Bethany Hills and Dan Rubin authored an article for Life Science Connect outlining the U.S. Food and Drug Administration’s (FDA) new draft guidance in its latest effort to clarify its expectations regarding the integration of real-world data and real-world evidence into clinical research, product approvals, and post-approval monitoring of drugs.
“Overall, the draft guidance aligns with other steps FDA has undertaken, including the ongoing Complex Innovative Trial Design Pilot Meeting Program, which is intended to support the goal of facilitating and advancing the use of complex adaptive, Bayesian, and other novel clinical trial designs,” the authors wrote. “Such innovative trial designs offer the prospect of greater efficiency and smaller cohorts of participants by sharing control arms and studying multiple agents in the course of the same study.”

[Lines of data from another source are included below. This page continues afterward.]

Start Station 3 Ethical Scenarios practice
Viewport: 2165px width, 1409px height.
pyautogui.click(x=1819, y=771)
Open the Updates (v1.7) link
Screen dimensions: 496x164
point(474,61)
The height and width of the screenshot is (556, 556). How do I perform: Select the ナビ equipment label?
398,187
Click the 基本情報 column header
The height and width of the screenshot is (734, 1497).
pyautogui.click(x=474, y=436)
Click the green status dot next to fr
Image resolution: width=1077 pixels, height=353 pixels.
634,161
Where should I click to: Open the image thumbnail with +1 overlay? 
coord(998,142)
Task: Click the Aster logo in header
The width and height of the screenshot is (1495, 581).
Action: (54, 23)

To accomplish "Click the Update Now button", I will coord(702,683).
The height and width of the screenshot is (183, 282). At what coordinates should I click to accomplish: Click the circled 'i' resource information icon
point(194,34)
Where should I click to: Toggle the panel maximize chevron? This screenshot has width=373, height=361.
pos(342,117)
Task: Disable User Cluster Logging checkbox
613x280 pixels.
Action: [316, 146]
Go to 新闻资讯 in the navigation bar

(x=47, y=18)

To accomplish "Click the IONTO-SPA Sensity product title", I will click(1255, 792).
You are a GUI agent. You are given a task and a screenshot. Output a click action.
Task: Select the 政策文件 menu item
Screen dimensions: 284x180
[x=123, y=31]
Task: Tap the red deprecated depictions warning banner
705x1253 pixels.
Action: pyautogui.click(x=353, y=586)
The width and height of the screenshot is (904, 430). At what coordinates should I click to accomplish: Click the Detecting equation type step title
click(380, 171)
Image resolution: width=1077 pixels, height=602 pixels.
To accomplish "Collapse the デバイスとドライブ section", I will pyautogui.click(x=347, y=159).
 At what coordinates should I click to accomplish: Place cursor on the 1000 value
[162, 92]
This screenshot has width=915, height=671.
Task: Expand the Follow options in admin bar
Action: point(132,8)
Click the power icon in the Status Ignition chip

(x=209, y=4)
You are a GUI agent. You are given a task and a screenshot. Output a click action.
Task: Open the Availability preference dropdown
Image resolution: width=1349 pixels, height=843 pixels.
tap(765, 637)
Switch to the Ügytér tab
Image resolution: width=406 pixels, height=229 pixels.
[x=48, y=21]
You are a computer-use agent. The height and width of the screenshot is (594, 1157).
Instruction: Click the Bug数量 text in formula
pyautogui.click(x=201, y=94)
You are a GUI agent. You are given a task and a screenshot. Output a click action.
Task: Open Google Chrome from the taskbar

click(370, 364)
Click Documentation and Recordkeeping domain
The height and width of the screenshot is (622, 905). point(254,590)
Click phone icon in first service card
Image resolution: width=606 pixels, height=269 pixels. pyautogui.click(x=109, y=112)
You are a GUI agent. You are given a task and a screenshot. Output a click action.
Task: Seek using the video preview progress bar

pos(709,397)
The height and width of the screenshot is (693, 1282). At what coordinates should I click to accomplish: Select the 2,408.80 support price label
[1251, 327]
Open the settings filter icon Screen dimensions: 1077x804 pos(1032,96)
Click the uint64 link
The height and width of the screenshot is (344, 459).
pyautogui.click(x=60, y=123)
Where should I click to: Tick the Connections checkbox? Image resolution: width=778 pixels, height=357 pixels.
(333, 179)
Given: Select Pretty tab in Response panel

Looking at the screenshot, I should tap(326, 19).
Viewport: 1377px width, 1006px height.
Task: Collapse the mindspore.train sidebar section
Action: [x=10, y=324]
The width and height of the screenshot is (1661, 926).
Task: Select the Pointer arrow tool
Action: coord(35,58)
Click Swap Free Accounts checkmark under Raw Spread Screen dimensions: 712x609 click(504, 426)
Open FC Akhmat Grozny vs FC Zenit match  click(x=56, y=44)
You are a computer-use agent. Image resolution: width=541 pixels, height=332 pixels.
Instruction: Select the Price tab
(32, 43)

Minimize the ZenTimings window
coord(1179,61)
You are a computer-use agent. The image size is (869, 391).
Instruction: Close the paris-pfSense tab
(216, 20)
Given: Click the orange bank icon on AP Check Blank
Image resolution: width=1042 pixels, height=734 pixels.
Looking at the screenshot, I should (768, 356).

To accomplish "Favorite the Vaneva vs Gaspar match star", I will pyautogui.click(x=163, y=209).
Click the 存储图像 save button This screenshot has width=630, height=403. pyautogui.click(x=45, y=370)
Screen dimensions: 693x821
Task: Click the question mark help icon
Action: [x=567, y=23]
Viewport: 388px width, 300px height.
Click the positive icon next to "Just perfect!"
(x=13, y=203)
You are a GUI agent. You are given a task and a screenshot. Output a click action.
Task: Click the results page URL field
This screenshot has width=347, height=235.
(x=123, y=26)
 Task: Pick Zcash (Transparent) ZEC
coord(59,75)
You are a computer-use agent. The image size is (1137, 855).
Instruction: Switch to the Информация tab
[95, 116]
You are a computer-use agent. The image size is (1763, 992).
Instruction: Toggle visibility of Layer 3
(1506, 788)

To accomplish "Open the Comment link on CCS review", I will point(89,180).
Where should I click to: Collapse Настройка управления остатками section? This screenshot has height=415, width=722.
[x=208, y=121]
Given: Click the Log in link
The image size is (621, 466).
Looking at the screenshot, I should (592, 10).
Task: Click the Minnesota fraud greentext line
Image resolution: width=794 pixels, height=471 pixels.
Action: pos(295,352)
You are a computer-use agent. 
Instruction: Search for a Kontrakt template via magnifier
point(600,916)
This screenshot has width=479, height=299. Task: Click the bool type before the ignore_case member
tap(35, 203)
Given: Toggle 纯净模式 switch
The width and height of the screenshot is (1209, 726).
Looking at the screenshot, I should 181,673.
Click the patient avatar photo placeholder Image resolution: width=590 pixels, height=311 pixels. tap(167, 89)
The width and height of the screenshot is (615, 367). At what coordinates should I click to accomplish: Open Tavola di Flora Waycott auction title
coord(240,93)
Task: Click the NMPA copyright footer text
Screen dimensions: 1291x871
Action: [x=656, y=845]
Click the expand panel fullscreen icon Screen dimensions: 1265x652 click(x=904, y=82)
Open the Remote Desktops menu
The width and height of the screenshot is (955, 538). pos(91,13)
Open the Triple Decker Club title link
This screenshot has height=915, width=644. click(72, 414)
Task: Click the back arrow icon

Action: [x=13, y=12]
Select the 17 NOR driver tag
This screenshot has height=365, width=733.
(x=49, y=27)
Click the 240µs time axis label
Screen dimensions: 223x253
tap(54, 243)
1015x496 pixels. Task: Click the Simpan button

They added: “The goals of this draft guidance also appear to align with the industry guidance FDA issued for sponsors of master protocols evaluating drugs for the treatment or prevention of COVID-19 in which FDA has discussed how novel study design models can help researchers “do more with less” through more judicious use of human subjects in research and greater use or re-use of existing data sources. For instance, in the COVID-19 master protocol guidance, the agency has endorsed adoption of more complex research models that either share control arms, draw more heavily on existing data, or use data iteratively to refine the study on an ongoing basis, such as via Bayesian models in which results in one stage of a study can influence what variables or interventions are examined in the next. Master protocols are research plans that govern studies designed to examine multiple therapies, multiple diseases, or both, in the context of a single research study. In its guidance on the use of master protocols, the agency has articulated the potential public health benefits that could accrue from more flexible research designs, while emphasizing that with complexity can come increased risk of confusion or error. As the FDA has indicated its receptiveness to innovative research modalities, it has also made clear that its underlying high standards for scientific rigor remain unchanged.”